What to work on
Output each entry exactly; skip nothing.

(Saved data entries)
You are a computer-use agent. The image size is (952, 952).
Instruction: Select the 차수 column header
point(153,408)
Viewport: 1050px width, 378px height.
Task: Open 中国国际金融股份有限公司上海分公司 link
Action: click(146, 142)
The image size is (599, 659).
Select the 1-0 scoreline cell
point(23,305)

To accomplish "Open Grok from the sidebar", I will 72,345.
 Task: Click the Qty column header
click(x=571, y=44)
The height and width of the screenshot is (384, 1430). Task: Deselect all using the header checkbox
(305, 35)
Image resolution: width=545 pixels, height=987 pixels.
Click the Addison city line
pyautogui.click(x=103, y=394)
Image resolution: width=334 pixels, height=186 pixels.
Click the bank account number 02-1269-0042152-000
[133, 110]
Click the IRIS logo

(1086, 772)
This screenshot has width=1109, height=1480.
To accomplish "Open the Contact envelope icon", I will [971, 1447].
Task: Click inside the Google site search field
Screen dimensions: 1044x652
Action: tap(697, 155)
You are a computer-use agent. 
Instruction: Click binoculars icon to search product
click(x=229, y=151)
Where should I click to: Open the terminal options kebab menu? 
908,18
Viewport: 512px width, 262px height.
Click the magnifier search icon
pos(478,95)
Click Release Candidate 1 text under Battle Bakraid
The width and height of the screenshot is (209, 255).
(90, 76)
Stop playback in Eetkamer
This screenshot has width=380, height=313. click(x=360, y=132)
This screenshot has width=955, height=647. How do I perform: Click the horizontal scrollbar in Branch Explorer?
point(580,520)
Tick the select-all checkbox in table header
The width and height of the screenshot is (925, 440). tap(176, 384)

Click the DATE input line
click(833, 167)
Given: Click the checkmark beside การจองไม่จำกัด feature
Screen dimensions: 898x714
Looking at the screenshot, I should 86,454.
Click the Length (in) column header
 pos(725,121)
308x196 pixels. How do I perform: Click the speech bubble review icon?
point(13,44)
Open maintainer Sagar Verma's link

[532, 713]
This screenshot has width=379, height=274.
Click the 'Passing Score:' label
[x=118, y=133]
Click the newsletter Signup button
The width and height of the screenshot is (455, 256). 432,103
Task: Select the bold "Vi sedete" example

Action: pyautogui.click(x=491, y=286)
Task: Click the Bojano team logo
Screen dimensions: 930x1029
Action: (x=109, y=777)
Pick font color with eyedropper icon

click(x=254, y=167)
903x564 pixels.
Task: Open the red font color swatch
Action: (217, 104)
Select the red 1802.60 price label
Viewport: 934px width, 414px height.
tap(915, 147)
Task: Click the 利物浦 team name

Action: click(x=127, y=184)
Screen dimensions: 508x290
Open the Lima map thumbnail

Solution to the problem
You are a computer-use agent. The image size is (952, 952).
Instruction: Select the 차수 column header
point(153,408)
Viewport: 1050px width, 378px height.
Task: Open 中国国际金融股份有限公司上海分公司 link
Action: click(146, 142)
The image size is (599, 659).
Select the 1-0 scoreline cell
point(23,305)

To accomplish "Open Grok from the sidebar", I will 72,345.
 Task: Click the Qty column header
click(x=571, y=44)
The height and width of the screenshot is (384, 1430). Task: Deselect all using the header checkbox
(305, 35)
Image resolution: width=545 pixels, height=987 pixels.
Click the Addison city line
pyautogui.click(x=103, y=394)
Image resolution: width=334 pixels, height=186 pixels.
Click the bank account number 02-1269-0042152-000
[133, 110]
Click the IRIS logo

(1086, 772)
This screenshot has width=1109, height=1480.
To accomplish "Open the Contact envelope icon", I will [971, 1447].
Task: Click inside the Google site search field
Screen dimensions: 1044x652
Action: tap(697, 155)
You are a computer-use agent. 
Instruction: Click binoculars icon to search product
click(x=229, y=151)
Where should I click to: Open the terminal options kebab menu? 
908,18
Viewport: 512px width, 262px height.
Click the magnifier search icon
pos(478,95)
Click Release Candidate 1 text under Battle Bakraid
The width and height of the screenshot is (209, 255).
(90, 76)
Stop playback in Eetkamer
This screenshot has width=380, height=313. click(x=360, y=132)
This screenshot has width=955, height=647. How do I perform: Click the horizontal scrollbar in Branch Explorer?
point(580,520)
Tick the select-all checkbox in table header
The width and height of the screenshot is (925, 440). tap(176, 384)

Click the DATE input line
click(833, 167)
Given: Click the checkmark beside การจองไม่จำกัด feature
Screen dimensions: 898x714
Looking at the screenshot, I should 86,454.
Click the Length (in) column header
 pos(725,121)
308x196 pixels. How do I perform: Click the speech bubble review icon?
point(13,44)
Open maintainer Sagar Verma's link

[532, 713]
This screenshot has width=379, height=274.
Click the 'Passing Score:' label
[x=118, y=133]
Click the newsletter Signup button
The width and height of the screenshot is (455, 256). 432,103
Task: Select the bold "Vi sedete" example

Action: pyautogui.click(x=491, y=286)
Task: Click the Bojano team logo
Screen dimensions: 930x1029
Action: (x=109, y=777)
Pick font color with eyedropper icon

click(x=254, y=167)
903x564 pixels.
Task: Open the red font color swatch
Action: (217, 104)
Select the red 1802.60 price label
Viewport: 934px width, 414px height.
tap(915, 147)
Task: Click the 利物浦 team name

Action: click(x=127, y=184)
Screen dimensions: 508x290
Open the Lima map thumbnail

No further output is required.